• [Problem to solve]: Rewrite the rows below, replacing every occurrence of "Instruction" with "Command" and leaving everything else unchanged.
= = = =
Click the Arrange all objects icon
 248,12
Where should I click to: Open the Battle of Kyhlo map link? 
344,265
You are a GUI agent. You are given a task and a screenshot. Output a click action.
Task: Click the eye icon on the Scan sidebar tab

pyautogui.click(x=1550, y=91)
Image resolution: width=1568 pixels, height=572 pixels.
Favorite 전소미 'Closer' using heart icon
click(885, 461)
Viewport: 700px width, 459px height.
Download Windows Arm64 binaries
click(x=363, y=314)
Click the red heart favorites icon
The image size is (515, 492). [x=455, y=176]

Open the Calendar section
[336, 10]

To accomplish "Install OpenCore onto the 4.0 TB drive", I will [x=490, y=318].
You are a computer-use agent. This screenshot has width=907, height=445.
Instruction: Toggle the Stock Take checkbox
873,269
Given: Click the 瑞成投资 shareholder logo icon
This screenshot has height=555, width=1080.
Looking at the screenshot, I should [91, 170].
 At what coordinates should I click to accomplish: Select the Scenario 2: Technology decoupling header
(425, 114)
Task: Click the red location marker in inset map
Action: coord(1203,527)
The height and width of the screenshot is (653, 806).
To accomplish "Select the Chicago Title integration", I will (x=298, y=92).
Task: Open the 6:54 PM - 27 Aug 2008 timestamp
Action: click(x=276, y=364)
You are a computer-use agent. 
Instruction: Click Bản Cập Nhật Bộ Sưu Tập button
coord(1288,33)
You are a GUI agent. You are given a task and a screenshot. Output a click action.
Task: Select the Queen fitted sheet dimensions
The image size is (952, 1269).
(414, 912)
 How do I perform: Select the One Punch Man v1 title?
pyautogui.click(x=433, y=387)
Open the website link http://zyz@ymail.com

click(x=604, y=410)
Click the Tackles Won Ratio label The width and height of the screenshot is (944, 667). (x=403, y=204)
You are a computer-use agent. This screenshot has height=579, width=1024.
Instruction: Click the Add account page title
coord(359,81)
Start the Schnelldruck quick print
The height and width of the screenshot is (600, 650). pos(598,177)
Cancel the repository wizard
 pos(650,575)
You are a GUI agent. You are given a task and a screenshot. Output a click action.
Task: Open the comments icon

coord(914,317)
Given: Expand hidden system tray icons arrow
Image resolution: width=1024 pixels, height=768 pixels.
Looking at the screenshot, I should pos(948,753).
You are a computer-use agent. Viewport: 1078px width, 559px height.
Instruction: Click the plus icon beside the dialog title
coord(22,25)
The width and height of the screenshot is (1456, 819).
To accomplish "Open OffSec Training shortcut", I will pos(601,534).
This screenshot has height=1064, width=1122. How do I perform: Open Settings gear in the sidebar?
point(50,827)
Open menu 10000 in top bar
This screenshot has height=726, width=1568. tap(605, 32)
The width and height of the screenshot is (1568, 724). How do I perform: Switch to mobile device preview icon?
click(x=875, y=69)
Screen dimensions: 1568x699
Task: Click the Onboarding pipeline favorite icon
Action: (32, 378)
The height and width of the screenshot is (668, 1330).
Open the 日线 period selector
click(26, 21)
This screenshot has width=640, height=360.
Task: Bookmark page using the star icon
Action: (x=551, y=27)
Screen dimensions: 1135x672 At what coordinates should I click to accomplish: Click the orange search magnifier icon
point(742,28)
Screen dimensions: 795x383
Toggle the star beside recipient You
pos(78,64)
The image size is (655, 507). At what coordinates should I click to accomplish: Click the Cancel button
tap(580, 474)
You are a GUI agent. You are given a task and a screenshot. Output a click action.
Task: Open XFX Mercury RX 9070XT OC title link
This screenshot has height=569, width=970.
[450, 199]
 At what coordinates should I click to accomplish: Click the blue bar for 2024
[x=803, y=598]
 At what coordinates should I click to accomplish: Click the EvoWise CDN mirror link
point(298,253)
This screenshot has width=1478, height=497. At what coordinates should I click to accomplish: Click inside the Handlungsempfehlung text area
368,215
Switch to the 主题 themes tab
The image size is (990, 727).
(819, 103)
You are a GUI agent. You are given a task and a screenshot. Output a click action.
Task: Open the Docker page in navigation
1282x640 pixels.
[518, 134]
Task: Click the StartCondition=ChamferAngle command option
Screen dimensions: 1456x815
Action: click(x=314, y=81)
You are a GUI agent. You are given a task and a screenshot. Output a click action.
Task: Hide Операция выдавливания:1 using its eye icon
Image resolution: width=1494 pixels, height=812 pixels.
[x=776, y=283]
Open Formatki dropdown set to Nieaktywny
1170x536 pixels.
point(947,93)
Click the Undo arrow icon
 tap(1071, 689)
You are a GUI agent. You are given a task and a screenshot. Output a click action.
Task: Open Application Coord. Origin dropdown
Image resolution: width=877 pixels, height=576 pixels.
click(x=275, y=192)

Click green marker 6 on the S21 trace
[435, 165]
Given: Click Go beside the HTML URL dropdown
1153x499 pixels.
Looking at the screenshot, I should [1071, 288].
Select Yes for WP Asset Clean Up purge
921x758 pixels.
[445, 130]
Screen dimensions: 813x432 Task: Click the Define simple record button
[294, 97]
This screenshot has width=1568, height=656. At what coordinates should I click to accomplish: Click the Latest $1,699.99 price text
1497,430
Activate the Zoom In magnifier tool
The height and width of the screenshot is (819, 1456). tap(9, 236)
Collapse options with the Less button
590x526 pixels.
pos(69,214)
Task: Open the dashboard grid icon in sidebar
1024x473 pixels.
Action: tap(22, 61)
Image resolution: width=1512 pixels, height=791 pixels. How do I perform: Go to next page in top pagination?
= = = =
• [Response to the exercise]:
Click the Arrange all objects icon
 248,12
Where should I click to: Open the Battle of Kyhlo map link? 
344,265
You are a GUI agent. You are given a task and a screenshot. Output a click action.
Task: Click the eye icon on the Scan sidebar tab

pyautogui.click(x=1550, y=91)
Image resolution: width=1568 pixels, height=572 pixels.
Favorite 전소미 'Closer' using heart icon
click(885, 461)
Viewport: 700px width, 459px height.
Download Windows Arm64 binaries
click(x=363, y=314)
Click the red heart favorites icon
The image size is (515, 492). [x=455, y=176]

Open the Calendar section
[336, 10]

To accomplish "Install OpenCore onto the 4.0 TB drive", I will [x=490, y=318].
You are a computer-use agent. This screenshot has width=907, height=445.
Command: Toggle the Stock Take checkbox
873,269
Given: Click the 瑞成投资 shareholder logo icon
This screenshot has height=555, width=1080.
Looking at the screenshot, I should [91, 170].
 At what coordinates should I click to accomplish: Select the Scenario 2: Technology decoupling header
(425, 114)
Task: Click the red location marker in inset map
Action: coord(1203,527)
The height and width of the screenshot is (653, 806).
To accomplish "Select the Chicago Title integration", I will (x=298, y=92).
Task: Open the 6:54 PM - 27 Aug 2008 timestamp
Action: click(x=276, y=364)
You are a computer-use agent. 
Command: Click Bản Cập Nhật Bộ Sưu Tập button
coord(1288,33)
You are a GUI agent. You are given a task and a screenshot. Output a click action.
Task: Select the Queen fitted sheet dimensions
The image size is (952, 1269).
(414, 912)
 How do I perform: Select the One Punch Man v1 title?
pyautogui.click(x=433, y=387)
Open the website link http://zyz@ymail.com

click(x=604, y=410)
Click the Tackles Won Ratio label The width and height of the screenshot is (944, 667). (x=403, y=204)
You are a computer-use agent. This screenshot has height=579, width=1024.
Command: Click the Add account page title
coord(359,81)
Start the Schnelldruck quick print
The height and width of the screenshot is (600, 650). pos(598,177)
Cancel the repository wizard
 pos(650,575)
You are a GUI agent. You are given a task and a screenshot. Output a click action.
Task: Open the comments icon

coord(914,317)
Given: Expand hidden system tray icons arrow
Image resolution: width=1024 pixels, height=768 pixels.
Looking at the screenshot, I should pos(948,753).
You are a computer-use agent. Viewport: 1078px width, 559px height.
Command: Click the plus icon beside the dialog title
coord(22,25)
The width and height of the screenshot is (1456, 819).
To accomplish "Open OffSec Training shortcut", I will pos(601,534).
This screenshot has height=1064, width=1122. How do I perform: Open Settings gear in the sidebar?
point(50,827)
Open menu 10000 in top bar
This screenshot has height=726, width=1568. tap(605, 32)
The width and height of the screenshot is (1568, 724). How do I perform: Switch to mobile device preview icon?
click(x=875, y=69)
Screen dimensions: 1568x699
Task: Click the Onboarding pipeline favorite icon
Action: (32, 378)
The height and width of the screenshot is (668, 1330).
Open the 日线 period selector
click(26, 21)
This screenshot has width=640, height=360.
Task: Bookmark page using the star icon
Action: (x=551, y=27)
Screen dimensions: 1135x672 At what coordinates should I click to accomplish: Click the orange search magnifier icon
point(742,28)
Screen dimensions: 795x383
Toggle the star beside recipient You
pos(78,64)
The image size is (655, 507). At what coordinates should I click to accomplish: Click the Cancel button
tap(580, 474)
You are a GUI agent. You are given a task and a screenshot. Output a click action.
Task: Open XFX Mercury RX 9070XT OC title link
This screenshot has height=569, width=970.
[450, 199]
 At what coordinates should I click to accomplish: Click the blue bar for 2024
[x=803, y=598]
 At what coordinates should I click to accomplish: Click the EvoWise CDN mirror link
point(298,253)
This screenshot has width=1478, height=497. At what coordinates should I click to accomplish: Click inside the Handlungsempfehlung text area
368,215
Switch to the 主题 themes tab
The image size is (990, 727).
(819, 103)
You are a GUI agent. You are given a task and a screenshot. Output a click action.
Task: Open the Docker page in navigation
1282x640 pixels.
[518, 134]
Task: Click the StartCondition=ChamferAngle command option
Screen dimensions: 1456x815
Action: click(x=314, y=81)
You are a GUI agent. You are given a task and a screenshot. Output a click action.
Task: Hide Операция выдавливания:1 using its eye icon
Image resolution: width=1494 pixels, height=812 pixels.
[x=776, y=283]
Open Formatki dropdown set to Nieaktywny
1170x536 pixels.
point(947,93)
Click the Undo arrow icon
 tap(1071, 689)
You are a GUI agent. You are given a task and a screenshot. Output a click action.
Task: Open Application Coord. Origin dropdown
Image resolution: width=877 pixels, height=576 pixels.
click(x=275, y=192)

Click green marker 6 on the S21 trace
[435, 165]
Given: Click Go beside the HTML URL dropdown
1153x499 pixels.
Looking at the screenshot, I should [1071, 288].
Select Yes for WP Asset Clean Up purge
921x758 pixels.
[445, 130]
Screen dimensions: 813x432 Task: Click the Define simple record button
[294, 97]
This screenshot has width=1568, height=656. At what coordinates should I click to accomplish: Click the Latest $1,699.99 price text
1497,430
Activate the Zoom In magnifier tool
The height and width of the screenshot is (819, 1456). tap(9, 236)
Collapse options with the Less button
590x526 pixels.
pos(69,214)
Task: Open the dashboard grid icon in sidebar
1024x473 pixels.
Action: tap(22, 61)
Image resolution: width=1512 pixels, height=791 pixels. How do I perform: Go to next page in top pagination?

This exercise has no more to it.